• Assigned task:
Report each line from the data below that holds the word "computer".
───
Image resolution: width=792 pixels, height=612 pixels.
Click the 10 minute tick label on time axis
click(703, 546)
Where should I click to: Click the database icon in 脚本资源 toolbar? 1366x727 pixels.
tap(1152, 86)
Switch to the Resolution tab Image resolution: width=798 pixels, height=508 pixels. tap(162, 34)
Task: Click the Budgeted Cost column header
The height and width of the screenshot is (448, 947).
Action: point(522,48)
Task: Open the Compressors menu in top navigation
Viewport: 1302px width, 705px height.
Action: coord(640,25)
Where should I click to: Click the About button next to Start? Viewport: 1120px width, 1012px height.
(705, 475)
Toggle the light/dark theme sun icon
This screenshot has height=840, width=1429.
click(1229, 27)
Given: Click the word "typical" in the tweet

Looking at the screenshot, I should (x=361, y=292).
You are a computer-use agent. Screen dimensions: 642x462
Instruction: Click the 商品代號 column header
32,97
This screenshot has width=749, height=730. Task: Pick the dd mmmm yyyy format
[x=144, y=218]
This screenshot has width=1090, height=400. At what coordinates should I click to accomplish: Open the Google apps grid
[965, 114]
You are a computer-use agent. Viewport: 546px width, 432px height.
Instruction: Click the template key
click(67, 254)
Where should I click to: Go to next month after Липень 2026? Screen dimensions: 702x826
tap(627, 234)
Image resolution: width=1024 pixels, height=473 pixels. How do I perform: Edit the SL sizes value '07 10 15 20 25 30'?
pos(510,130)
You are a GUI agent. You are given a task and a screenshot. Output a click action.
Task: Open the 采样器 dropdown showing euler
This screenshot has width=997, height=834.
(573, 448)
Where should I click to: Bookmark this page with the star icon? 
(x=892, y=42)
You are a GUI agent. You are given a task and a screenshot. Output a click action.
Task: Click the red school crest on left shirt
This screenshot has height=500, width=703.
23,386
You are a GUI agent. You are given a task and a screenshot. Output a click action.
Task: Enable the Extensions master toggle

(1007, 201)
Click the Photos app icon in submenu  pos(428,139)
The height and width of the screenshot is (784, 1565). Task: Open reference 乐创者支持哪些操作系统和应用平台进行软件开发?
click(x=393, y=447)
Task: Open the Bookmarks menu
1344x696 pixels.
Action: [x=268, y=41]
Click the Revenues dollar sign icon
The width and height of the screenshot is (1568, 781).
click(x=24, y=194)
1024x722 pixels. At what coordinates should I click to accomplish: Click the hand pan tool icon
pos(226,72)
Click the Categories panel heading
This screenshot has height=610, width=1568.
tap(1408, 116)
───
• Solution:
You are a computer-use agent. Screen dimensions: 642x462
You are a computer-use agent. Viewport: 546px width, 432px height.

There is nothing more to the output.